September 25, 2009 | Read Time: 1 minute

The mainstream news media repeatedly echoed unverified allegations and distortions when covering charges by conservative commentators of voter fraud against Acorn, the community-organizing group, during the 2008 presidential campaign, according to a new study by university scholars.

The study, which analyzed 647 stories in 15 major news outlets and additional stories in three local newspapers, found that “the news media agenda is easily permeated by persistent conservative media campaigns, even when there is little or no truth to the story.”

The analysis was conducted by Peter Dreier, director of the Urban and Environmental Policy Center at Occidental College, in Los Angeles, and Christopher Martin, professor of journalism at the University of Northern Iowa, in Cedar Falls.

Acorn, the Association of Community Organizations for Reform Now, is now under fire because employees were videotaped giving tax advice to a couple posing as a pimp and a prostitute. The House and Senate have voted to cut off federal funds to the group.
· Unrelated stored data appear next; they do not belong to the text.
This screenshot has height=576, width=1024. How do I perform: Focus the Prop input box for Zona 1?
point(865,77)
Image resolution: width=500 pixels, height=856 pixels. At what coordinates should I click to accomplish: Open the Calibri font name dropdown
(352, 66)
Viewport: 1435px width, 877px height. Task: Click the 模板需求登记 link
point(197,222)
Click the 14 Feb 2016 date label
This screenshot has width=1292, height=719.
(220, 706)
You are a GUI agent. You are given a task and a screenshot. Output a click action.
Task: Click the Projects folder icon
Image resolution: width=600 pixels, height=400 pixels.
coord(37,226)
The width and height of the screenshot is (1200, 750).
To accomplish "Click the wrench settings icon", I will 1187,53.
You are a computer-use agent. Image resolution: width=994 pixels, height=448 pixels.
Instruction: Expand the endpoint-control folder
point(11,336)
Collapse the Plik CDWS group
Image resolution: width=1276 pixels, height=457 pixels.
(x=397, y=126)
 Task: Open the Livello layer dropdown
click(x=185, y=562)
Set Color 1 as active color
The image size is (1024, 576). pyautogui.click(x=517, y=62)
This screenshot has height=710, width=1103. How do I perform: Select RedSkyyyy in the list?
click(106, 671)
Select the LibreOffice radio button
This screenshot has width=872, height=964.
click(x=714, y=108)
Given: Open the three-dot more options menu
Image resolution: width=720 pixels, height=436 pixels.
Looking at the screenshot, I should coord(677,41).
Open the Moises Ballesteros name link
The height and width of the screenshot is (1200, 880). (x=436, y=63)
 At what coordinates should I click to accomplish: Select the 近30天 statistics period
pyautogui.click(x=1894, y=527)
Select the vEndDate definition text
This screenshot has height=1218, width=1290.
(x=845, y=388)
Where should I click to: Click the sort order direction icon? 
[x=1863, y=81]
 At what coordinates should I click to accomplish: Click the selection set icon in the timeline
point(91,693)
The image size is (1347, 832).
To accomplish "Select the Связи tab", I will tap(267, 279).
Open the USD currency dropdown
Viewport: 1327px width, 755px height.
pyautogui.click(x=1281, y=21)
The academic study found that news-media coverage of the voter-fraud charges failed to distinguish between problems with registering voters and actual voting irregularities, which are rare. It also found that 80 percent of the stories failed to mention that Acorn was reporting registration irregularities to the authorities; 85 percent failed to report that the group was acting to stop incidents of registration problems; and 96 percent failed to provide deeper context, especially about efforts by Republican Party officials to use voter-fraud allegations to dampen voting by low-income and minority Americans.


The report, “Manipulating the Public Agenda: Why Acorn was the News, and What the News Got Wrong,” is available on the Occidental College and University of Northern Iowa Web sites.